(Stored data entries)
..............................

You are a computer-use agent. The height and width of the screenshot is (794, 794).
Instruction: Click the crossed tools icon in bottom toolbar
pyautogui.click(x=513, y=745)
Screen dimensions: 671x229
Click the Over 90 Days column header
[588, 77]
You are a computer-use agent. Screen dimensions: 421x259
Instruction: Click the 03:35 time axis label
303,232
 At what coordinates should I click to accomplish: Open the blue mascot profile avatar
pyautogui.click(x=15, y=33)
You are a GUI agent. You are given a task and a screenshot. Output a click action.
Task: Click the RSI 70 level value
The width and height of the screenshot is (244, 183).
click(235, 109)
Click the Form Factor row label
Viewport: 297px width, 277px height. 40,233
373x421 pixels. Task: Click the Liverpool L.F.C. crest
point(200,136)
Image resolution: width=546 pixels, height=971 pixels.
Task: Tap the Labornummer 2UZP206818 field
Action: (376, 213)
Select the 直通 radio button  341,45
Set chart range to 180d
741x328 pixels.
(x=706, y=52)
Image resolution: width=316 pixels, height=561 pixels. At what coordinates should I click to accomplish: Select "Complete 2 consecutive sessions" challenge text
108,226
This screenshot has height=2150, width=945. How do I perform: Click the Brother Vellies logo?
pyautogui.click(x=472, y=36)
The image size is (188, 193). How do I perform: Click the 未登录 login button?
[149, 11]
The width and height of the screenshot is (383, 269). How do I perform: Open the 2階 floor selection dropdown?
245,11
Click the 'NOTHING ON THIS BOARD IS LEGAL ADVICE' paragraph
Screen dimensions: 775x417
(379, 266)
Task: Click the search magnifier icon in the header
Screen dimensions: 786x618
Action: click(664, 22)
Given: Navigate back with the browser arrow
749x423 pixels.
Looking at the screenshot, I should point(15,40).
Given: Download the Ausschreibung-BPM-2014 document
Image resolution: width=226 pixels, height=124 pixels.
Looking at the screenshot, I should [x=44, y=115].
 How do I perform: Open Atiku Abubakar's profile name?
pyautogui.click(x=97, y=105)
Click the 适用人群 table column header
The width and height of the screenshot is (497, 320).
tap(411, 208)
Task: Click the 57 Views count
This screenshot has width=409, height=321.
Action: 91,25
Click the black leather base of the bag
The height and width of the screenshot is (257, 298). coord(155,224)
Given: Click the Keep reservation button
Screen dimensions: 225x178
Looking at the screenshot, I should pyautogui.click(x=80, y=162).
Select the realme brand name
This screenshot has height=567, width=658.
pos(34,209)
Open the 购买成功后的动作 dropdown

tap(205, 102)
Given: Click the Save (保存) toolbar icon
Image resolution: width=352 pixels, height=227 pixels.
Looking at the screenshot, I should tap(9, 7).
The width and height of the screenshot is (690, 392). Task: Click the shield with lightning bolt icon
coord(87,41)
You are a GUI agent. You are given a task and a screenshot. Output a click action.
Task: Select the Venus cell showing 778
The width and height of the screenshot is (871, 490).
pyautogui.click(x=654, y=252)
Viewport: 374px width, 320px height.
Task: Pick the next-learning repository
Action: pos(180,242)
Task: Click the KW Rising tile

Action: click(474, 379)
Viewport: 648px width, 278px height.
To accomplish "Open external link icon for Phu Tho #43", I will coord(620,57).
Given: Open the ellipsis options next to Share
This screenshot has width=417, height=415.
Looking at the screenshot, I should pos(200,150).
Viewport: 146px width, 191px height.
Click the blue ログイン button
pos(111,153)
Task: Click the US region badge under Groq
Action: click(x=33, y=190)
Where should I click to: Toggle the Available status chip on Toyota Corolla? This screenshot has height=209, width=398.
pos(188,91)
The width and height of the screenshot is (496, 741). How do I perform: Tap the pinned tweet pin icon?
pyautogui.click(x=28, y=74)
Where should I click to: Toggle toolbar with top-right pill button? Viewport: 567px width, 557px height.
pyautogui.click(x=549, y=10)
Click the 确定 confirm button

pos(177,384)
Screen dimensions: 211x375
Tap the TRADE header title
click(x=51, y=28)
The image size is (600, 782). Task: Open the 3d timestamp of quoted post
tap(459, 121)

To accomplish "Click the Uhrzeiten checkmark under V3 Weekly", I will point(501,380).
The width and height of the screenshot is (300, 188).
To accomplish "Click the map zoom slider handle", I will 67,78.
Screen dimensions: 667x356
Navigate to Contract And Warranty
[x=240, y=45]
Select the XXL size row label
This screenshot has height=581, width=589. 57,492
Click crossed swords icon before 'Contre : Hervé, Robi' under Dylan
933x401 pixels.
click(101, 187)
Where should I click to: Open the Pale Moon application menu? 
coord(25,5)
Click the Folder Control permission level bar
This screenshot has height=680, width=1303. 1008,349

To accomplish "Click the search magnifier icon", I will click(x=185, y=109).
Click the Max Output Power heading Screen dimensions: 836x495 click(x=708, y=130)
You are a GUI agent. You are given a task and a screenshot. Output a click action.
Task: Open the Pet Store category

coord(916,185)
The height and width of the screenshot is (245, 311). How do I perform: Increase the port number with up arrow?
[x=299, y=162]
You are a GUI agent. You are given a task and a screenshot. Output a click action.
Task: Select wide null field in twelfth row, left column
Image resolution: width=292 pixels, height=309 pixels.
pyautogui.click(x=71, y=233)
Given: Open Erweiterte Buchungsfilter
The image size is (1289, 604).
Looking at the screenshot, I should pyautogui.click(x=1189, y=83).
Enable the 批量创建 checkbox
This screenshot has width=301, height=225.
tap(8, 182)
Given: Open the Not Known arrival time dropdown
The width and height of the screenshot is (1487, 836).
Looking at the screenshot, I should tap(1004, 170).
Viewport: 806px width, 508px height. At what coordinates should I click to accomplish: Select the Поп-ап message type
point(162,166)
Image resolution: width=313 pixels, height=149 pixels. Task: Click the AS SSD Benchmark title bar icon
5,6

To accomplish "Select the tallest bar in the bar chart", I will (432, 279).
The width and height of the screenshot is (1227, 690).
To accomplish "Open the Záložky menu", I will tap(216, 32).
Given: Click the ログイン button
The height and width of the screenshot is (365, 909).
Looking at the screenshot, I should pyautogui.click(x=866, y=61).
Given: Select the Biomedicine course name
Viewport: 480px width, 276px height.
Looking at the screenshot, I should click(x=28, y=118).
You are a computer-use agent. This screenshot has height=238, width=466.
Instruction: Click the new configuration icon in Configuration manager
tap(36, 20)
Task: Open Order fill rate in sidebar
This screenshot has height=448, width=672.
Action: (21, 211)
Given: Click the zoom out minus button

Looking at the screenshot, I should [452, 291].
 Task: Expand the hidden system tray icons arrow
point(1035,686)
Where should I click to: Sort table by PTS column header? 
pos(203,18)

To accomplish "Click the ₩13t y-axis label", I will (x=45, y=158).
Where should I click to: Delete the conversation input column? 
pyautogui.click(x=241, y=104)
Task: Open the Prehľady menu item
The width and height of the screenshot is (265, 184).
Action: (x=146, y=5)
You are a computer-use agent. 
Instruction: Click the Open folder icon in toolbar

..............................

What you hand back must match the records above exactly.

You are a computer-use agent. The height and width of the screenshot is (794, 794).
Instruction: Click the crossed tools icon in bottom toolbar
pyautogui.click(x=513, y=745)
Screen dimensions: 671x229
Click the Over 90 Days column header
[588, 77]
You are a computer-use agent. Screen dimensions: 421x259
Instruction: Click the 03:35 time axis label
303,232
 At what coordinates should I click to accomplish: Open the blue mascot profile avatar
pyautogui.click(x=15, y=33)
You are a GUI agent. You are given a task and a screenshot. Output a click action.
Task: Click the RSI 70 level value
The width and height of the screenshot is (244, 183).
click(235, 109)
Click the Form Factor row label
Viewport: 297px width, 277px height. 40,233
373x421 pixels. Task: Click the Liverpool L.F.C. crest
point(200,136)
Image resolution: width=546 pixels, height=971 pixels.
Task: Tap the Labornummer 2UZP206818 field
Action: (376, 213)
Select the 直通 radio button  341,45
Set chart range to 180d
741x328 pixels.
(x=706, y=52)
Image resolution: width=316 pixels, height=561 pixels. At what coordinates should I click to accomplish: Select "Complete 2 consecutive sessions" challenge text
108,226
This screenshot has height=2150, width=945. How do I perform: Click the Brother Vellies logo?
pyautogui.click(x=472, y=36)
The image size is (188, 193). How do I perform: Click the 未登录 login button?
[149, 11]
The width and height of the screenshot is (383, 269). How do I perform: Open the 2階 floor selection dropdown?
245,11
Click the 'NOTHING ON THIS BOARD IS LEGAL ADVICE' paragraph
Screen dimensions: 775x417
(379, 266)
Task: Click the search magnifier icon in the header
Screen dimensions: 786x618
Action: click(664, 22)
Given: Navigate back with the browser arrow
749x423 pixels.
Looking at the screenshot, I should point(15,40).
Given: Download the Ausschreibung-BPM-2014 document
Image resolution: width=226 pixels, height=124 pixels.
Looking at the screenshot, I should [x=44, y=115].
 How do I perform: Open Atiku Abubakar's profile name?
pyautogui.click(x=97, y=105)
Click the 适用人群 table column header
The width and height of the screenshot is (497, 320).
tap(411, 208)
Task: Click the 57 Views count
This screenshot has width=409, height=321.
Action: 91,25
Click the black leather base of the bag
The height and width of the screenshot is (257, 298). coord(155,224)
Given: Click the Keep reservation button
Screen dimensions: 225x178
Looking at the screenshot, I should pyautogui.click(x=80, y=162).
Select the realme brand name
This screenshot has height=567, width=658.
pos(34,209)
Open the 购买成功后的动作 dropdown

tap(205, 102)
Given: Click the Save (保存) toolbar icon
Image resolution: width=352 pixels, height=227 pixels.
Looking at the screenshot, I should tap(9, 7).
The width and height of the screenshot is (690, 392). Task: Click the shield with lightning bolt icon
coord(87,41)
You are a GUI agent. You are given a task and a screenshot. Output a click action.
Task: Select the Venus cell showing 778
The width and height of the screenshot is (871, 490).
pyautogui.click(x=654, y=252)
Viewport: 374px width, 320px height.
Task: Pick the next-learning repository
Action: pos(180,242)
Task: Click the KW Rising tile

Action: click(474, 379)
Viewport: 648px width, 278px height.
To accomplish "Open external link icon for Phu Tho #43", I will coord(620,57).
Given: Open the ellipsis options next to Share
This screenshot has width=417, height=415.
Looking at the screenshot, I should pos(200,150).
Viewport: 146px width, 191px height.
Click the blue ログイン button
pos(111,153)
Task: Click the US region badge under Groq
Action: click(x=33, y=190)
Where should I click to: Toggle the Available status chip on Toyota Corolla? This screenshot has height=209, width=398.
pos(188,91)
The width and height of the screenshot is (496, 741). How do I perform: Tap the pinned tweet pin icon?
pyautogui.click(x=28, y=74)
Where should I click to: Toggle toolbar with top-right pill button? Viewport: 567px width, 557px height.
pyautogui.click(x=549, y=10)
Click the 确定 confirm button

pos(177,384)
Screen dimensions: 211x375
Tap the TRADE header title
click(x=51, y=28)
The image size is (600, 782). Task: Open the 3d timestamp of quoted post
tap(459, 121)

To accomplish "Click the Uhrzeiten checkmark under V3 Weekly", I will point(501,380).
The width and height of the screenshot is (300, 188).
To accomplish "Click the map zoom slider handle", I will 67,78.
Screen dimensions: 667x356
Navigate to Contract And Warranty
[x=240, y=45]
Select the XXL size row label
This screenshot has height=581, width=589. 57,492
Click crossed swords icon before 'Contre : Hervé, Robi' under Dylan
933x401 pixels.
click(101, 187)
Where should I click to: Open the Pale Moon application menu? 
coord(25,5)
Click the Folder Control permission level bar
This screenshot has height=680, width=1303. 1008,349

To accomplish "Click the search magnifier icon", I will click(x=185, y=109).
Click the Max Output Power heading Screen dimensions: 836x495 click(x=708, y=130)
You are a GUI agent. You are given a task and a screenshot. Output a click action.
Task: Open the Pet Store category

coord(916,185)
The height and width of the screenshot is (245, 311). How do I perform: Increase the port number with up arrow?
[x=299, y=162]
You are a GUI agent. You are given a task and a screenshot. Output a click action.
Task: Select wide null field in twelfth row, left column
Image resolution: width=292 pixels, height=309 pixels.
pyautogui.click(x=71, y=233)
Given: Open Erweiterte Buchungsfilter
The image size is (1289, 604).
Looking at the screenshot, I should pyautogui.click(x=1189, y=83).
Enable the 批量创建 checkbox
This screenshot has width=301, height=225.
tap(8, 182)
Given: Open the Not Known arrival time dropdown
The width and height of the screenshot is (1487, 836).
Looking at the screenshot, I should tap(1004, 170).
Viewport: 806px width, 508px height. At what coordinates should I click to accomplish: Select the Поп-ап message type
point(162,166)
Image resolution: width=313 pixels, height=149 pixels. Task: Click the AS SSD Benchmark title bar icon
5,6

To accomplish "Select the tallest bar in the bar chart", I will (432, 279).
The width and height of the screenshot is (1227, 690).
To accomplish "Open the Záložky menu", I will tap(216, 32).
Given: Click the ログイン button
The height and width of the screenshot is (365, 909).
Looking at the screenshot, I should pyautogui.click(x=866, y=61).
Given: Select the Biomedicine course name
Viewport: 480px width, 276px height.
Looking at the screenshot, I should click(x=28, y=118).
You are a computer-use agent. This screenshot has height=238, width=466.
Instruction: Click the new configuration icon in Configuration manager
tap(36, 20)
Task: Open Order fill rate in sidebar
This screenshot has height=448, width=672.
Action: (21, 211)
Given: Click the zoom out minus button

Looking at the screenshot, I should [452, 291].
 Task: Expand the hidden system tray icons arrow
point(1035,686)
Where should I click to: Sort table by PTS column header? 
pos(203,18)

To accomplish "Click the ₩13t y-axis label", I will (x=45, y=158).
Where should I click to: Delete the conversation input column? 
pyautogui.click(x=241, y=104)
Task: Open the Prehľady menu item
The width and height of the screenshot is (265, 184).
Action: (x=146, y=5)
You are a computer-use agent. 
Instruction: Click the Open folder icon in toolbar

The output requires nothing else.